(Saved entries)

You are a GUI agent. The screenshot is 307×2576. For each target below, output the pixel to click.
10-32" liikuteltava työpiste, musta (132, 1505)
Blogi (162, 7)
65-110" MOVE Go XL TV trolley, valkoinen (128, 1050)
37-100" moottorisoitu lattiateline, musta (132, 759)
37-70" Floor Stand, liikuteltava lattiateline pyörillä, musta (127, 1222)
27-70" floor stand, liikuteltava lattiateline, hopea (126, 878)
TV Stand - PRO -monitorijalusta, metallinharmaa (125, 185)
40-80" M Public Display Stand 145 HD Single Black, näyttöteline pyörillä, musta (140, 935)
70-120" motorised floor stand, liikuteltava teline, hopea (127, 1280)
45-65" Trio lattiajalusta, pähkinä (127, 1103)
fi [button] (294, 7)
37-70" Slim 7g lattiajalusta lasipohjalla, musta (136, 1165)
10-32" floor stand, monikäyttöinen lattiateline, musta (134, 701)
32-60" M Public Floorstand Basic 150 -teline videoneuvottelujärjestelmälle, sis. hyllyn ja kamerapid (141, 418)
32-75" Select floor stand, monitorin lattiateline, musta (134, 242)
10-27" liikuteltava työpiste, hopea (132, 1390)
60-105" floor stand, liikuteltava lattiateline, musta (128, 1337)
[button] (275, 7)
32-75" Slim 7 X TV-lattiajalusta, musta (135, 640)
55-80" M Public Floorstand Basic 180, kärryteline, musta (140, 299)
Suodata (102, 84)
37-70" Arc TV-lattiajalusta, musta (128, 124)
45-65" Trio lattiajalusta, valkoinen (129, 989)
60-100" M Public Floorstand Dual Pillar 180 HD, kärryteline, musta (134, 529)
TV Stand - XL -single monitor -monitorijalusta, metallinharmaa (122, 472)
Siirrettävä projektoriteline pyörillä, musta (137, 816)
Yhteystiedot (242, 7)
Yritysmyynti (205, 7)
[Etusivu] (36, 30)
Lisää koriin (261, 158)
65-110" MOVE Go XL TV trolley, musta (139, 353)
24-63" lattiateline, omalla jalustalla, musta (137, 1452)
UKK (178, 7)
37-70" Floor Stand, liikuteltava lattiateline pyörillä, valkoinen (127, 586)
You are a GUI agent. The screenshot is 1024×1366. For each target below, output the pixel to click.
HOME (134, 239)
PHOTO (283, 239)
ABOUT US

Exercise details.
Repeat back all entries verbatim.

Task output.
You are a GUI agent. The screenshot is 307×2576. For each target below, output the pixel to click.
10-32" liikuteltava työpiste, musta (132, 1505)
Blogi (162, 7)
65-110" MOVE Go XL TV trolley, valkoinen (128, 1050)
37-100" moottorisoitu lattiateline, musta (132, 759)
37-70" Floor Stand, liikuteltava lattiateline pyörillä, musta (127, 1222)
27-70" floor stand, liikuteltava lattiateline, hopea (126, 878)
TV Stand - PRO -monitorijalusta, metallinharmaa (125, 185)
40-80" M Public Display Stand 145 HD Single Black, näyttöteline pyörillä, musta (140, 935)
70-120" motorised floor stand, liikuteltava teline, hopea (127, 1280)
45-65" Trio lattiajalusta, pähkinä (127, 1103)
fi [button] (294, 7)
37-70" Slim 7g lattiajalusta lasipohjalla, musta (136, 1165)
10-32" floor stand, monikäyttöinen lattiateline, musta (134, 701)
32-60" M Public Floorstand Basic 150 -teline videoneuvottelujärjestelmälle, sis. hyllyn ja kamerapid (141, 418)
32-75" Select floor stand, monitorin lattiateline, musta (134, 242)
10-27" liikuteltava työpiste, hopea (132, 1390)
60-105" floor stand, liikuteltava lattiateline, musta (128, 1337)
[button] (275, 7)
32-75" Slim 7 X TV-lattiajalusta, musta (135, 640)
55-80" M Public Floorstand Basic 180, kärryteline, musta (140, 299)
Suodata (102, 84)
37-70" Arc TV-lattiajalusta, musta (128, 124)
45-65" Trio lattiajalusta, valkoinen (129, 989)
60-100" M Public Floorstand Dual Pillar 180 HD, kärryteline, musta (134, 529)
TV Stand - XL -single monitor -monitorijalusta, metallinharmaa (122, 472)
Siirrettävä projektoriteline pyörillä, musta (137, 816)
Yhteystiedot (242, 7)
Yritysmyynti (205, 7)
[Etusivu] (36, 30)
Lisää koriin (261, 158)
65-110" MOVE Go XL TV trolley, musta (139, 353)
24-63" lattiateline, omalla jalustalla, musta (137, 1452)
UKK (178, 7)
37-70" Floor Stand, liikuteltava lattiateline pyörillä, valkoinen (127, 586)
You are a GUI agent. The screenshot is 1024×1366. For each target below, output the pixel to click.
HOME (134, 239)
PHOTO (283, 239)
ABOUT US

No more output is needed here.